‘Push over the marmalade,’ Tommy said.

2

The peace induced by Tommy’s matter-of-fact acceptance of him deepened as they drove into the hills. These two accepted him; standing around in a detached benevolence, watching him come in a familiar quiet. It was a grey morning, and still. The landscape was tidy and bare. Tidy grey walls round bare fields, bare fences along the tidy ditches. Nothing had begun to grow yet in this waiting countryside. Only a willow here and there by a culvert side showed live and green in the half-shades.

It was going to be all right. This is what he had needed; this wide silence, this space, this serenity. He had forgotten how benevolent the place was; how satisfying. The near hills were round and green and kind; beyond them were farther ones, stained blue by the distance. And behind all stood the long rampart of the Highland line, white and remote against the calm sky.

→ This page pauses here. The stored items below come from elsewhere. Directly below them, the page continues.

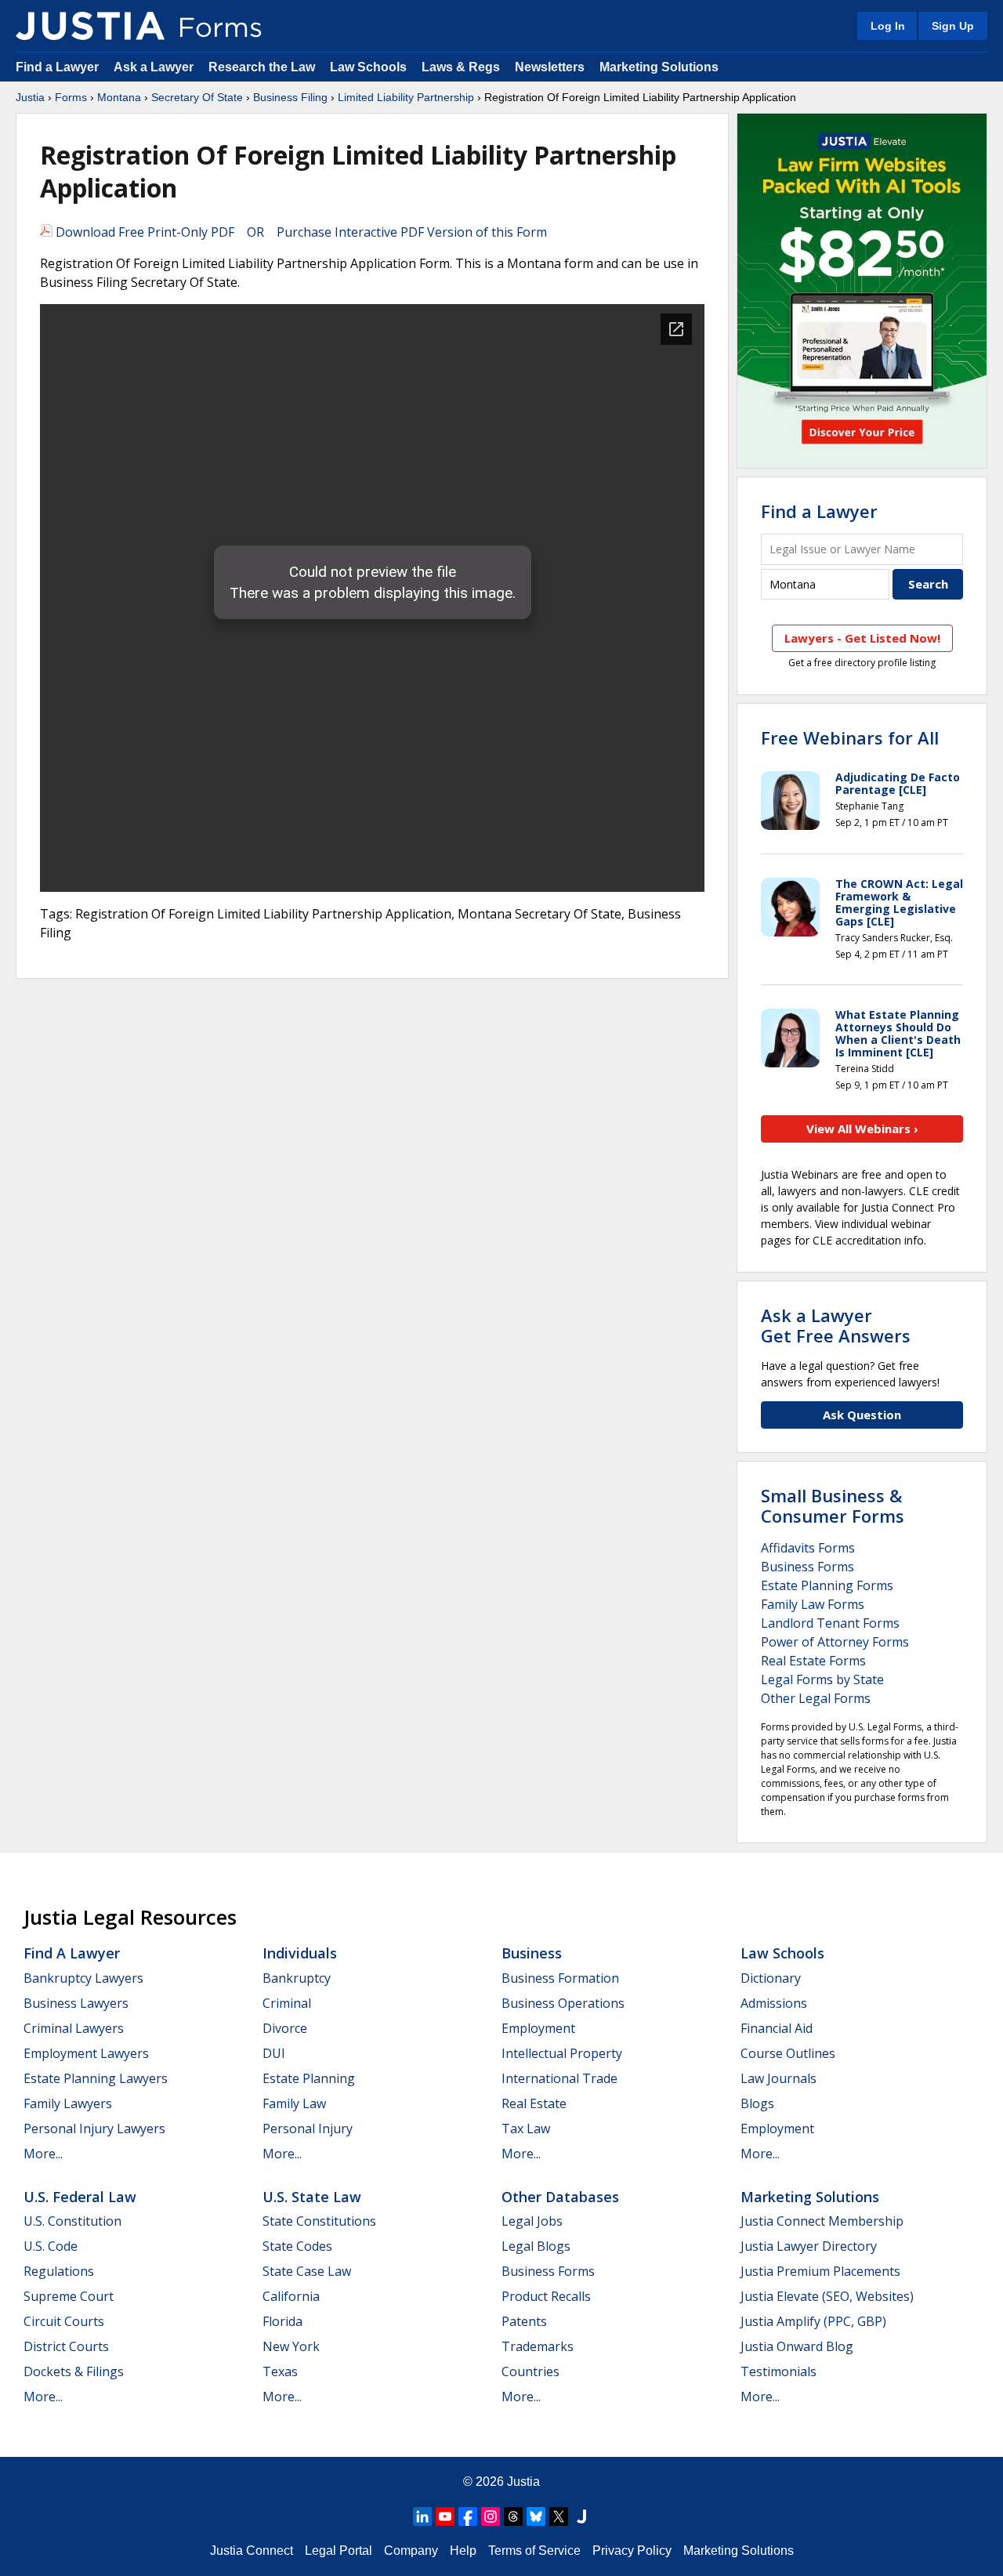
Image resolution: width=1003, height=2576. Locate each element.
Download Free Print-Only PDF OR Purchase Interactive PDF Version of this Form (300, 232)
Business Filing (290, 97)
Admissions (773, 2003)
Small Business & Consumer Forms (832, 1505)
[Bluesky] (536, 2516)
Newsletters (550, 67)
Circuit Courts (64, 2321)
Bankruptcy (297, 1978)
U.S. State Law (312, 2196)
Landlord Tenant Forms (830, 1623)
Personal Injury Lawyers (94, 2128)
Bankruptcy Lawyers (83, 1978)
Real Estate (534, 2103)
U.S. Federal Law (80, 2196)
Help (463, 2550)
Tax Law (526, 2128)
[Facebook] (467, 2516)
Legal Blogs (536, 2246)
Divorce (285, 2028)
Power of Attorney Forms (835, 1641)
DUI (274, 2053)
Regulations (59, 2271)
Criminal (287, 2003)
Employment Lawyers (86, 2053)
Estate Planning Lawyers (96, 2078)
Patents (524, 2321)
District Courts (66, 2346)
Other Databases (560, 2196)
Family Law (294, 2103)
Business (532, 1953)
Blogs (757, 2103)
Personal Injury (308, 2128)
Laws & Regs (461, 67)
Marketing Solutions (659, 67)
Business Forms (807, 1566)
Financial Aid (776, 2028)
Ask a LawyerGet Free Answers (836, 1325)
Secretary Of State (197, 97)
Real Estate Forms (813, 1660)
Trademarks (538, 2346)
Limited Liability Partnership (406, 97)
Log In (888, 26)
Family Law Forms (812, 1604)
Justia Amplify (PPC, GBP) (813, 2321)
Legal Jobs (532, 2221)
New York (291, 2346)
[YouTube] (445, 2516)
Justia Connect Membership (821, 2221)
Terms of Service (534, 2550)
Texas (280, 2371)
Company (411, 2550)
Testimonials (778, 2371)
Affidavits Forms (808, 1547)
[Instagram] (490, 2516)
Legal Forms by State (822, 1679)
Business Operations (563, 2003)
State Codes (297, 2246)
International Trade (559, 2078)
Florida (282, 2321)
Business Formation (560, 1978)
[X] (558, 2516)
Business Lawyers (76, 2003)
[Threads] (513, 2516)
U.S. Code (51, 2246)
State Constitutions (319, 2221)
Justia (30, 97)
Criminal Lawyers (74, 2028)
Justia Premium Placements (820, 2271)
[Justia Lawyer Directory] (581, 2516)
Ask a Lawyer (155, 67)
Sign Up (953, 26)
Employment (538, 2028)
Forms (71, 97)
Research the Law (261, 67)
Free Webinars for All (850, 737)
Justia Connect (251, 2550)
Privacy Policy (632, 2550)
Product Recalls (546, 2296)
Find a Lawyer (57, 67)
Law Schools (368, 67)
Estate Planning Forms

‘The river is very low, isn’t it?’ he said, as they came down into the valley of the Turlie. And was invaded by panic.

That was the way it always happened. One moment a sane, free, self-possessed human being, and the next a helpless creature in the grip of unreason. He pressed his hands together to keep himself from flinging the door open and tried to listen to what Tommy was saying. No rain for weeks. They had had no rain for weeks. Let him think about the lack of rain. It was important, the lack of rain. It spoiled the fishing. It was to fish he had come to Clune. If they didn’t have rain there would be no run of fish. No water for them. Oh God, help me not to make Tommy stop! No water. Think intelligently about fishing. If they had had no rain for weeks then rain must be due, mustn’t it? Why could you ask a friend to stop the car and let you be sick and yet not ask him to stop the car so that you could get out of its small shut-in-ness? Look at the river. Look at it. Remember things about it. That was where you caught your best fish last year. That was where Pat slipped down when he was sitting on the rock and was left hanging by the seat of his pants.

‘As nice a clean-run fish as ever you saw,’ Tommy was saying.

The hazels by the river made a bright mauve smudge in the grey-green of the moor. Presently, when it was summer-time, the cold clattering of their leaves would make an obbligato to the river’s song, but just now they stood in a pink silent huddle along the bank.

Tommy, looking at the state of the water, also noticed the bare hazel twigs, but being a parent he was not moved to think of summer afternoons. ‘Pat has discovered that he is a diviner,’ he said.

That was better. Think about Pat. Talk about Pat.